The size of a thing is not always the measure of its destructiveness. We look at a big battleship and exclaim what a huge instrument of destruction. Yet the tiny germ called the tubercle bacillus is so small that it is said that 900 can find room on the point of a small sewing-needle, and these germs destroy more lives each year than the mightiest warship could possibly do in action.
(751)
Sins and faults gradually ruin character, once they begin to ravage, as the bee-moths ruin the hive of bees:
Death and destruction of the community
follow in the train of the bee-moth. From
the eggs hatch little sixteen-footed grubs
that keep well hidden in the cracks, only venturing
out to feed on the wax of the comb
nearest them. As they grow they need more
and more wax, but they protect themselves
while getting it by spinning a silken web
which prevents the bees from getting at
them. Wherever they go they spin silken
lines and little webs until, if several bee-moths
have managed to lay their eggs in the
hive and several hundred of their voracious
wax-eating grubs are spinning tough silken
lines and webs through all the corridors and
rooms of the bees' house, the household
duties get so difficult to carry on that the
bee community begins to dwindle; the unfed
young die in their cells, the indoor workers
starve, and the breakdown of the whole hive
occurs.—Vernon L. Kellogg, "Insect
Stories."
(752)
Character, like corn, may be destroyed, not by the assault of a single great evil, but by many minute sins and faults. Vernon L. Kellogg writes thus of corn-root aphids:
I forget how many millions of bushels of
corn were raised in the State of Illinois last
year, but there were very many. And that
means thousands and thousands of acres of
corn-fields. Now in all these corn-fields
there live certain tiny soft-bodied insects
called corn-root aphids. Their food is the
sap of the growing corn-plants, which they
suck from the roots. Altho each corn-root
aphid is only about one-twentieth of an inch
long and one-twenty-fifth of an inch wide,
and has a sucking-beak simply microscopic
in size, yet there are so many millions of
these little insects, all with their microscopic
little beaks stuck into the corn-roots, and
all the time drinking, drinking the sap, which
is the life-blood of the corn-plants, that they
do a great deal of injury to the corn-fields
of Illinois and cause a great loss in money
to the farmers.—"Insect Stories."
(753)
See Vandalism.
Detachment—See Absent-mindedness.
DETAILS, PERIL OF
It is said of General Grant, when he was
approaching Vicksburg, that his officers,
brave enough and willing enough, had so
little military experience that his orders to
them were not mere directions as to what
they should do, but instruction in detail as
to the manner in which it should be done. It
is said that a collection of those orders would
form a compendium or hand-book of the
military art. The man of liberal training
with us has always much of that experience.

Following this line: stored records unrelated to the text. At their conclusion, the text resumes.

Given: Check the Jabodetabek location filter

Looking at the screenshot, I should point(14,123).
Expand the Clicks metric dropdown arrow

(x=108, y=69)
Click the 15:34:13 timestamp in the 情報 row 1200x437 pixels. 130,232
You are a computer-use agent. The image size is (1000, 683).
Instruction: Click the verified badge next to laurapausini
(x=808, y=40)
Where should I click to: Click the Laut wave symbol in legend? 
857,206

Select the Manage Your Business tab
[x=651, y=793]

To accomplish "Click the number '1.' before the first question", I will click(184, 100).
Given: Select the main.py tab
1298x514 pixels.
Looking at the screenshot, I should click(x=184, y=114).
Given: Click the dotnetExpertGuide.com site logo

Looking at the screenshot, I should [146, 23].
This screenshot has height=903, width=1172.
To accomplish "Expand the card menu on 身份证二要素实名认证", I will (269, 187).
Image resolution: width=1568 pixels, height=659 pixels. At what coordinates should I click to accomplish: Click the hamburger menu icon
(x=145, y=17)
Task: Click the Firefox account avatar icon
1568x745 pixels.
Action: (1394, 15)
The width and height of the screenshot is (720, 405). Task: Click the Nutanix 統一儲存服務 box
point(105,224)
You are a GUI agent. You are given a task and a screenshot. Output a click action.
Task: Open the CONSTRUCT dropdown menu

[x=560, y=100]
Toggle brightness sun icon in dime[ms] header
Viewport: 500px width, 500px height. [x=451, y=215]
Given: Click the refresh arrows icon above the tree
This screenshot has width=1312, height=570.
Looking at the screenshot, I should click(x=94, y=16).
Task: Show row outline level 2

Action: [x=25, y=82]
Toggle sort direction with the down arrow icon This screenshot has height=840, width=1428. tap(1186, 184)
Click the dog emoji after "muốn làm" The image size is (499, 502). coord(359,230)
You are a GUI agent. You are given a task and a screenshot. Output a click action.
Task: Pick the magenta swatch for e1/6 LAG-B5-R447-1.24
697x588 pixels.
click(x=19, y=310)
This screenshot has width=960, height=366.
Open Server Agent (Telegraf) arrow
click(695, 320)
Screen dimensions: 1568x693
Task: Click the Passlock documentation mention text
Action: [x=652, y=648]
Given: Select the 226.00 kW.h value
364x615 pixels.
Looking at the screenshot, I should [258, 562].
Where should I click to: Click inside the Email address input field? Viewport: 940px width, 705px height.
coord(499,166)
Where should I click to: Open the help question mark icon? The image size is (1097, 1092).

The sculptor in America can confide nothing
to his workman. The editor often needs
to know how to set type. Many a time will
you have to instruct your bookbinder. Wo
to you if you expect to hire a competent
translator! The educated man in America
is only a helpless Dominie Sampson if he
can not harness his own horse, and on occasion
shoe him. He must in a thousand
exigencies paddle his own canoe. And the
first danger which comes to him is that in
all these side duties he will forget the great
central object to which his life is consecrated.—Edward
Everett Hale.
(754)
Detected, Loss—See Theft, A Check on.
DETECTION
One M. Le Roux demonstrated the value of the X-ray in detecting smuggled goods recently at the New York custom-house:
With every country using the X-ray at
the custom-house and post-office smuggling
would soon cease, for there seems to be no
way to fool this little agent. Every means
of baffling it were tried at M. Le Roux's
test. Articles were wrapt in many thicknesses
of paper and woolen fabrics, and they
were hidden in all sorts of queer places, but
once the X-ray got busy they might just as
well have shouted out their whereabouts.